In 2026, workforce expansion initiatives across the Northern Territory included the recruitment of more than 200 additional doctors supporting hospitals in the NT public health system.

==Statistics==
In the 2019–20 reporting period, Royal Darwin Hospital handled 56,732 Emergency Department presentations, of which 74% were treated within clinically recommended timeframes, performing below the national average for comparable hospitals in all triage categories except patients requiring immediate resuscitation. The hospital conducted 3,977 elective surgeries, with broadly similar waiting times to comparable hospitals. During the period, the hospital reported 82,254 admissions in the same period, per data available on the Australian Institute of Health and Welfare's MyHospitals website.

==Racial profiling controversy==
In 2016, the hospital made international news, attracting criticism when Indigenous musician Geoffrey Gurrumul Yunupingu attended the Emergency Department while vomiting blood. The artist had been advised to remain in Darwin near the hospital rather than returning to his home at Galiwin'ku due to a flare up in symptoms related to a Hepatitis B infection by his kidney specialist. When his symptoms returned, Gurrumul's manager and nurse called an ambulance and accompanied him to the hospital, explaining the situation. Gurrumul, who was also blind, was left to wait for eight hours with internal bleeding before receiving treatment, ending up in the intensive care unit. The incident saw allegations of institutional racism and profiling levelled against the hospital's staff by both Gurrumul's manager, and specialist Dr Paul Lawton when it emerged that notes on his medical chart may have indicated that the condition was related to alcohol abuse. Dr Lawton alleged that nationally published data suggested that racial profiling was commonplace at the hospital.

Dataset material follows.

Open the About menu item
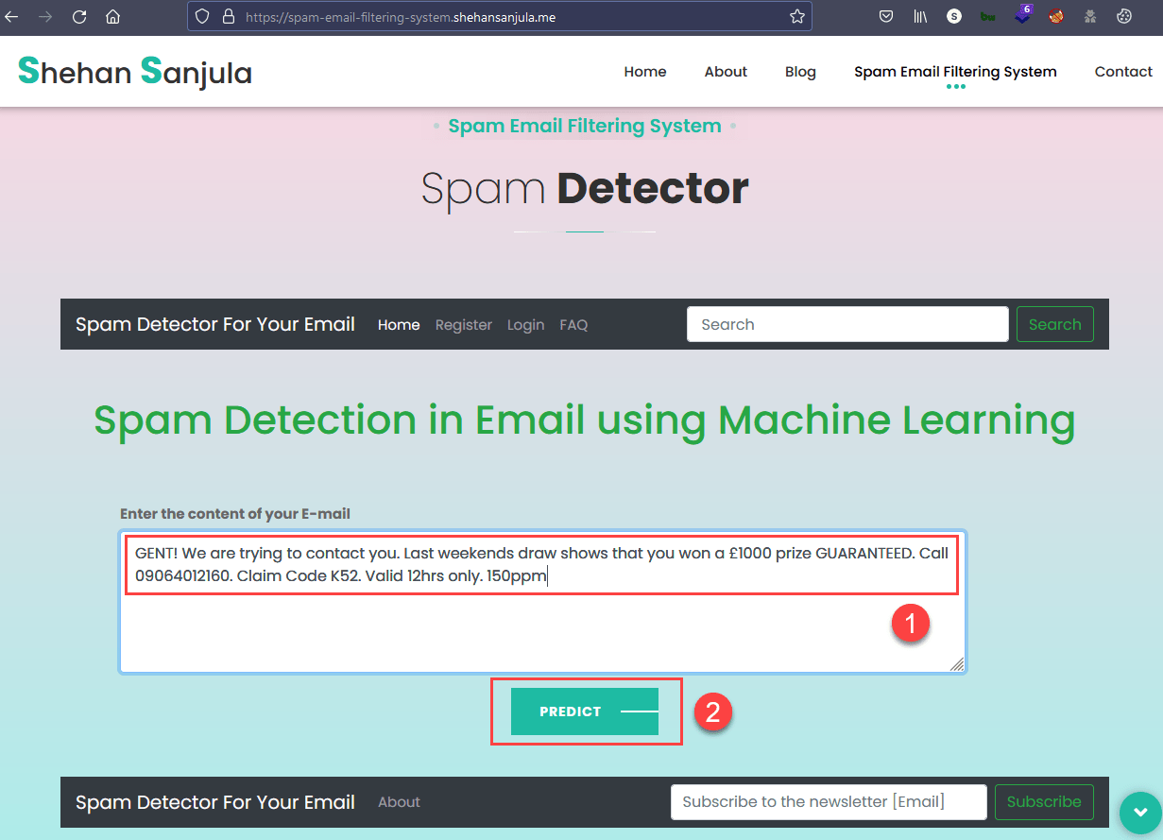1163x840 pixels. [x=725, y=71]
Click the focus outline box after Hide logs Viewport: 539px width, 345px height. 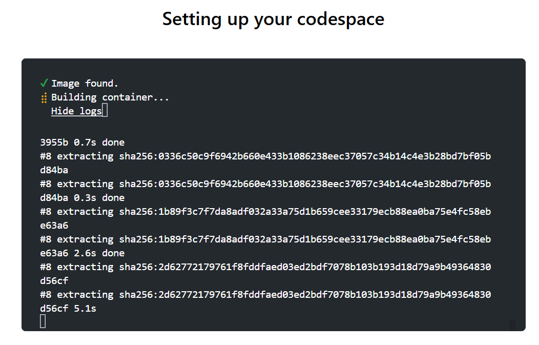coord(105,111)
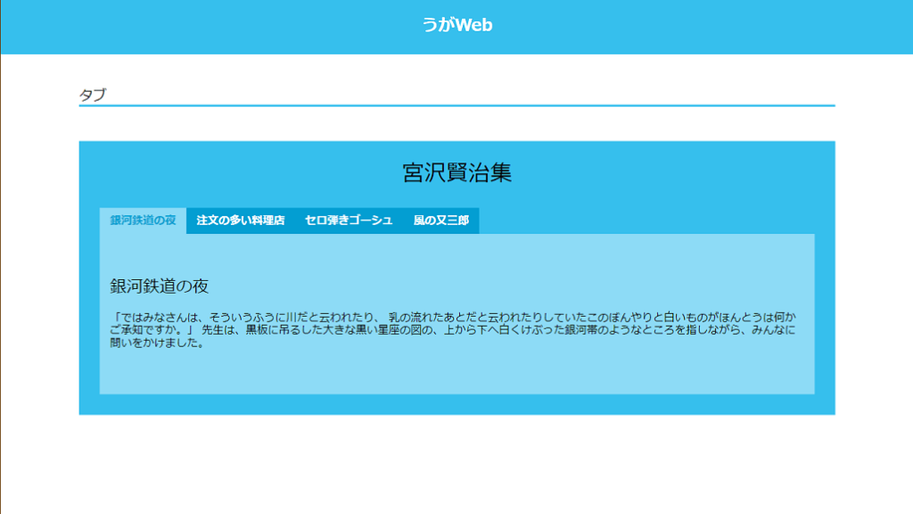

Although a complaint was lodged, both the hospital and the Territory's Health Minister John Elferink refuted the allegations. Elferink asserted that questions about consumption of alcohol are a normal and necessary part of the diagnostic process for any patient presenting for medical treatment, in line with the hospital's policies. He declined to formally investigate the claims, labelling them a publicity stunt. The Northern Territory branch of the Australian Medical Association also defended the hospital's record on working with Indigenous Australians, pointing out that 60 per cent of patients treated at RDH are Indigenous. Although Gurrumul recovered on that occasion, he died at Royal Darwin Hospital from his disease in July 2017.

== Workplace safety ==
In April 2026, reports indicated that staff at Royal Darwin Hospital were experiencing frequent threats and incidents of violence, particularly in the emergency department. Nursing union representatives stated that nurses were being subjected to daily threats and occasional assaults while on duty. Nurses also described the working conditions as "scary", e.g staff are using YouTube and ChatGPT to teach themselves procedures.